Por que ir num vôo às cegas quando podem usar instrumentos seguros de navegação? Dá mais tranquilidade à jornada.
A vida é cheia de surpresas e duramente imprevisível, portanto diminuemos os riscos!
A técnica e tática de ataque e defesa de MUFASA são lembranças de seu glorioso passado e são adquiridas progressivamente através de naturais curiosidades e da argúcia de SIMBA, legado passado de pai para filho.
Já não precisam mais de mim como mentor nem tutor, tampouco conselheiro.
São adultos, sim, ainda que me pareçam eternas crianças muitas vezes.
Falta-lhes a serenidade do HOMEM, sobra-lhes o viço da testosterona do jovem.
Para uma corrida 4 x 400 m, eles precisam apenas de um fã, um torcedor, um pai APOIADOR na arquibancada.

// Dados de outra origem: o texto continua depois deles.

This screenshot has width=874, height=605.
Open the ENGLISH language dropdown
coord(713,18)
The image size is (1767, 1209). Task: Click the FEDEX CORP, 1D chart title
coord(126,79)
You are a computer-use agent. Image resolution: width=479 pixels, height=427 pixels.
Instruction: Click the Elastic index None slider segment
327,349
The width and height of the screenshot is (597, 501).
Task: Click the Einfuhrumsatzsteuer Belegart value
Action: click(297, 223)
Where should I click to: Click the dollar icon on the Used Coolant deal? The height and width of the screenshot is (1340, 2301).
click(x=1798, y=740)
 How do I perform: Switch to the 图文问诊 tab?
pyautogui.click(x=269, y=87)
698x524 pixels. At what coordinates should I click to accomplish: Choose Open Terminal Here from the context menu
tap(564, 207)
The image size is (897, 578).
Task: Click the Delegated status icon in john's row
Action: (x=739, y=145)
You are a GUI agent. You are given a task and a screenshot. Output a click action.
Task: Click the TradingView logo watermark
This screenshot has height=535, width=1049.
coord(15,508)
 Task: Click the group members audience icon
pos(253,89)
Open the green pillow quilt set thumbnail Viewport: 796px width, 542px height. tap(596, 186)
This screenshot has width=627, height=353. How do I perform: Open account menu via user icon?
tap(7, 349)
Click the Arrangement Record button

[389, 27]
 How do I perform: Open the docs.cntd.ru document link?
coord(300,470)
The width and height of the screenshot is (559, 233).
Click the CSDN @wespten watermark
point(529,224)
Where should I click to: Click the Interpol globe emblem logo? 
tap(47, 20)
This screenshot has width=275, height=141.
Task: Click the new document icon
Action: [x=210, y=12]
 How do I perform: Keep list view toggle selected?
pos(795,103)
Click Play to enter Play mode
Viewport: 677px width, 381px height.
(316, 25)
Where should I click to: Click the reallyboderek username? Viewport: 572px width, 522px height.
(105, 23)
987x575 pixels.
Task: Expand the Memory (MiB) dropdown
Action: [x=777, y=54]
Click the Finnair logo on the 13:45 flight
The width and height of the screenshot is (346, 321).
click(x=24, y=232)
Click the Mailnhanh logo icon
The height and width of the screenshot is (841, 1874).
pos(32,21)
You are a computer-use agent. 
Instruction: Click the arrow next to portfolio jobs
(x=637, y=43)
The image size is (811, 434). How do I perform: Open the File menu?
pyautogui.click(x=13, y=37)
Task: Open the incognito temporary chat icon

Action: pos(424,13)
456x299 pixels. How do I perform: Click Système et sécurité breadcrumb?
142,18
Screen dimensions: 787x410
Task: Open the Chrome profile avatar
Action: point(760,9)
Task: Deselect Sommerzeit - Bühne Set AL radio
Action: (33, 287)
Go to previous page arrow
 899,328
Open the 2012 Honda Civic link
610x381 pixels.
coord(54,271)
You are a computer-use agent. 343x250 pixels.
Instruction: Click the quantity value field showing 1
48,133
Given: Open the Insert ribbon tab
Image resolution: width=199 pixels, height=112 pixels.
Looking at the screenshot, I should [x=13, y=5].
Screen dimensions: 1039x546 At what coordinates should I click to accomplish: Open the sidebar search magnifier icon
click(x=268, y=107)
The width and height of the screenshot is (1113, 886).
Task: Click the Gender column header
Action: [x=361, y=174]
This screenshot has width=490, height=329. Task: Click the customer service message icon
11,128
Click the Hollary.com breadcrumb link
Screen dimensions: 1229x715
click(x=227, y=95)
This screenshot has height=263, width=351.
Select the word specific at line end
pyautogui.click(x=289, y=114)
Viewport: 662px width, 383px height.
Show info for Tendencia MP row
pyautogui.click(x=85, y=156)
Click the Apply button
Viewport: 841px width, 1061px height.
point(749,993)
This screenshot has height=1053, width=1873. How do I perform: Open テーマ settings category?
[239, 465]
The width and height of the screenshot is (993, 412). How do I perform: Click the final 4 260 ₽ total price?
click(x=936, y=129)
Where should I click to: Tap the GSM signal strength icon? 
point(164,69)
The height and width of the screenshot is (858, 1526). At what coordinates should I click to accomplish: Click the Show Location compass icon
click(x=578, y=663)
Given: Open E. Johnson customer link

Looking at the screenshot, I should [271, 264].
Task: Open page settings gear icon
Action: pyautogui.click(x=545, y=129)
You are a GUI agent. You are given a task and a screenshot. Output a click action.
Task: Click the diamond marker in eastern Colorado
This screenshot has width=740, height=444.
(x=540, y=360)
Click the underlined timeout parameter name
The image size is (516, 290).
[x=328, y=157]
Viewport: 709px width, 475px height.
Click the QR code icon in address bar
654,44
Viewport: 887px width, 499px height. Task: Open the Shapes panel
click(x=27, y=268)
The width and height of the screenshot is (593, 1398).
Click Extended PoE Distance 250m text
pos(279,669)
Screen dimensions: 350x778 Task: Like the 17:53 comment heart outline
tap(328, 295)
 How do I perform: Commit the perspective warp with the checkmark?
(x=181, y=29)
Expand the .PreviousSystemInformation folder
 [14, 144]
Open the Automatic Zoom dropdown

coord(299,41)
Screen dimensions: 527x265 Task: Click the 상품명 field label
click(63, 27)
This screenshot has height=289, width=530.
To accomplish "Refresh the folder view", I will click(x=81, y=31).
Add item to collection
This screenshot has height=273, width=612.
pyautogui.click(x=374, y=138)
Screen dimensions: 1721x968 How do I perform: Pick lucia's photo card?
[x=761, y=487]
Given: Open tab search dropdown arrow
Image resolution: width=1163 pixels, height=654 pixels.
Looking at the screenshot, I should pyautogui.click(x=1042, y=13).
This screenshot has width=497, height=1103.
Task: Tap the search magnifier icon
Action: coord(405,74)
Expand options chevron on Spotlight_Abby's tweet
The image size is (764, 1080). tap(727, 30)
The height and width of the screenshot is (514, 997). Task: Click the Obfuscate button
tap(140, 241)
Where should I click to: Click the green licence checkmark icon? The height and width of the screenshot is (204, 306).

Gritarei alto: “VAMOS LÁ!”
Meus joelhos doem. Tirei o pé do acelerador.
Assim digo para os meus filhos:
“A estratégia para vencer uma guerra é um privilégio de poucos e que somente os velhos a cultuam, depois de já terem perdido suas esperanças muitas vezes, tombados nos campos de batalha no passado.
Todavia, fortes ressurgiram agigantados!”.
O farol está tremeluzindo; ainda opera no horizonte e brilha! É só buscar por ele.